"人類半乳糖凝集素1, 7, 8之乳糖結合親和力結構分析"

Abstract

半乳糖凝集素是一個特定辨識半乳糖衍生物的凝集素家族。它們表現在細胞質、細胞核、以及胞外，並且擁有各式不同的生物功能。研究顯示半乳糖凝集素跟細胞間作用、細胞基質吸附、跨膜信號息息相關。目前已經發現十五種半乳糖凝集素，它們的序列相似度並不高，對於乳糖的結合能力也非常不同，但三維結構，無論是骨架或支鏈結構幾乎一模一樣。即使是直接接觸配體的支鏈結構也都難以用肉眼分辨，所以基質辨識的機制很難從晶體結構解釋。我們使用三種不需要額外螢光標記的技術（自身螢光、干涉儀、核磁共振）來量測半乳糖凝集素與乳糖的結合強度，如此可以避免螢光標記所造成的誤差， 增加數值的可信度。為了要解釋半乳糖凝集素是如何辨識基質以及它的選擇性，我們系統性的研究半乳糖凝集素一號、七號、及八號在結合乳糖後對於動態及折疊穩定性的影響。我們使用的工具包括分子動力模擬、圓二色光譜儀、螢光光譜儀、以及核磁共振光譜儀。我們使用核磁共振光譜儀來監測氫氘交換的速率，藉由觀察乳糖結合後交換速率的改變，我們可以獲得原子級解析度的結構及穩定性的資訊。與乳糖結合不僅影響直接接觸的殘基，一些與結合位置較遠的氨基酸也有明顯的改變。螢光及圓二色光譜加上奇異值分解的輔助來偵測平衡狀態下半乳糖凝集素的摺疊穩定性。半乳糖凝集素一號、七號、八號氮端區段、及八號碳端區段有非常不同的折疊特性：一號及八號氮端區段是兩態摺疊機制而七號及八號碳端是三態摺疊機制。這樣不同的特性或許可以解釋它們對於基質有不同的結合能力及選擇性。我們的實驗結果對於設計高專一性及高結合性的藥物將會有很大的幫助。

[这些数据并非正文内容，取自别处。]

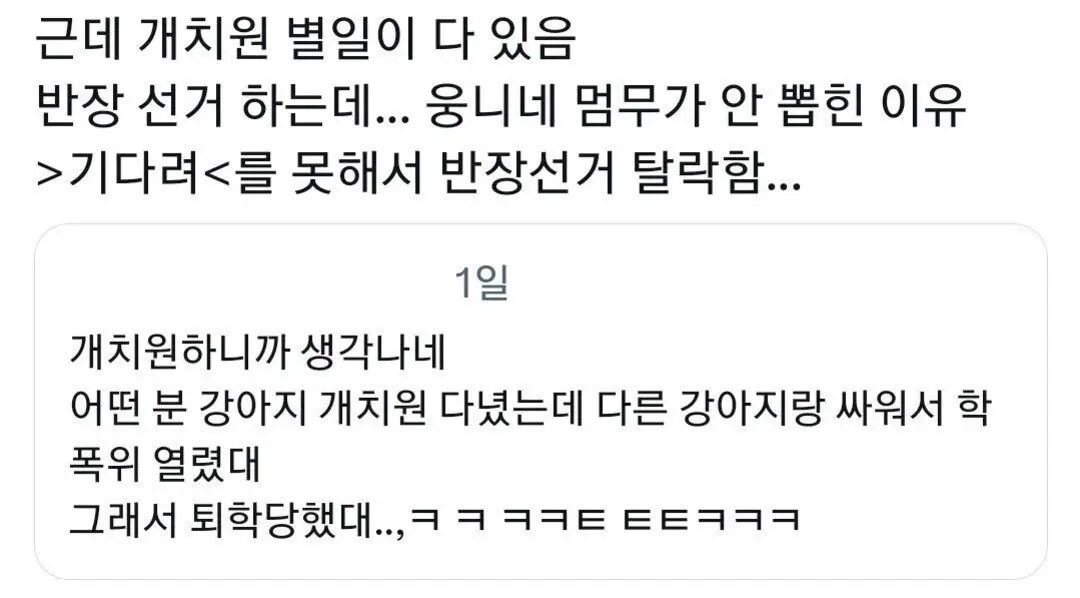Click the line starting with 반장 선거 하는데

[x=501, y=105]
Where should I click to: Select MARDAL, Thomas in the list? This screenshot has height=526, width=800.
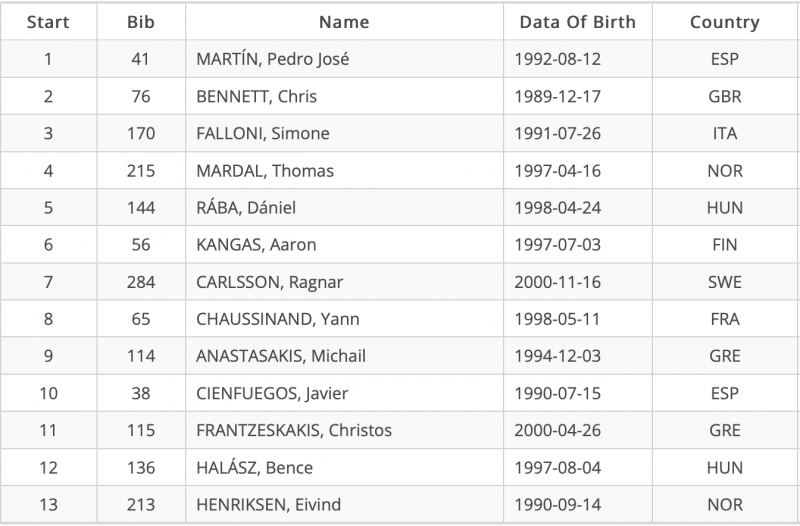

Galectins are a family of lectins that interact with β-galactosides, express in cytosol, nucleus, and extracellular matrix, and confer a broad range of functions including cell-cell interaction, cell-matrix adhesion and transmembrane signaling. Despite their low sequence homology, their three-dimensional structures are essentially identical. The binding affinity of galectins to lactose and other β-galactosides vary significantly. However, it is difficult to rationalize the molecular recognition mechanisms of different galectins based on their crystal structures of the apo- and holo-forms, which exhibit minimal conformational changes even for the side-chains that are involved in ligand binding. In order to better understand the origin of substrate binding affinity and selectivity, we systematically investigate the differential effects of lactose binding on human galectin-1, -7, and -8 in terms of their internal dynamics and folding stabilities using molecular dynamics (MD) simulation, far-UV circular dichroism (CD), intrinsic fluorescence and nuclear magnetic resonance (NMR) spectroscopy. NMR hydrogen-deuterium exchange (HDX) data suggest that lactose binding not only perturbs the structures and dynamics of the residues that are directly involved ligand binding but also results in long-range perturbations at the dimer interface for galectin-1 and -7. This is consistent with the differences in fast internal dynamics in MD simulations and 15N spin relaxation dynamics, as well as the folding stabilities of galectin-1, -7, -8 in response to lactose binding. Such differential responses to ligand binding for different galectins may be implicated in modulating the binding affinity and selectivity, and hence could potentially be exploited for designs of better inhibitors with higher specificity.